Watching videos of great conductors, of course, is a tool that previous generations did not have available to learn the craft. But at this point, Weilerstein checks only sometimes for reference, “to see what other conductors have done with certain problems in certain scores. Like a fermata, for instance – how do you give everyone the same information at the same time? Every measure of music has issues that you have to decide about.”

His experience as a violinist comes in handy when he talks to the string sections about technique. For other instruments, “you ask them for a certain sound, and then it’s their job to play the instrument.” He confessed that he’s always been curious about learning to play the clarinet, but it hasn’t happened yet.

The weekend’s concert is “a hallucinogenic program,” Weilerstein said. Berlioz’s Symphonie fantastique is such a repertory staple that it’s easy to forget it is a musical depiction of an opium dream, and Bump, the program opener by Christopher Rouse, the conductor described as “West Side Story in hell.” In between is Prokofiev’s violin concerto, whose role in this program is to be “a pleasant dream in the midst of all this madness.”

His previous engagement with the MSO was anchored by Brahms and Dvorak. “It’s definitely a different look this time,” he said, “and that’s really fun.”
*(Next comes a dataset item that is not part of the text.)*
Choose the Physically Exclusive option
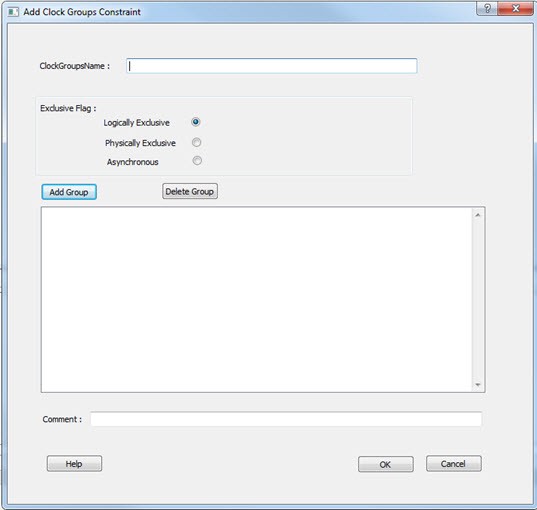(197, 142)
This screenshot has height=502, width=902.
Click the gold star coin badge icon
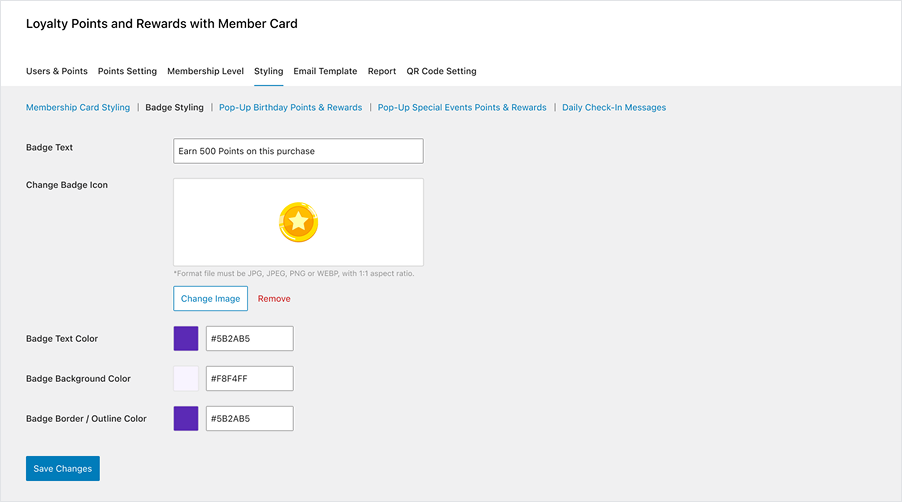coord(298,222)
Weilerstein’s permanent post is as artistic director of the Lausanne Chamber Orchestra in Switzerland, where he enjoys the chance to program entire seasons rather than a single week as a guest conductor. “I like everything,” he said, “but there’s certainly some repertoire I’ve focused more on – the Russians, and major composers’ lesser-known pieces. I’m also exploring more music by African-American composers and by women, especially in the United States.”

The United States, however, makes up a relatively small portion of his calendar. He and his wife moved to London not long ago, and when he is away from home, it is most often for European engagements.

In his early 30s, Weilerstein has plenty of time to achieve goals such as conducting more Mahler, whose large forces aren’t available in a chamber-orchestra setting. But more fundamentally, he wants to stress “the social and community side of what music can do.” Even in Europe, he said, arts education is diminishing, and “it’s vital that orchestras step into that gaping hole. For selfish reasons, because we need audiences in 40 or 50 years, but also for moral reasons, because children learn so much better when they’re exposed to the arts.” For all of those reasons, the Lausanne Chamber Orchestra has a robust school outreach program. But in the end, Weilerstein said, “I just want to work with people who love music and who want to make great music together.”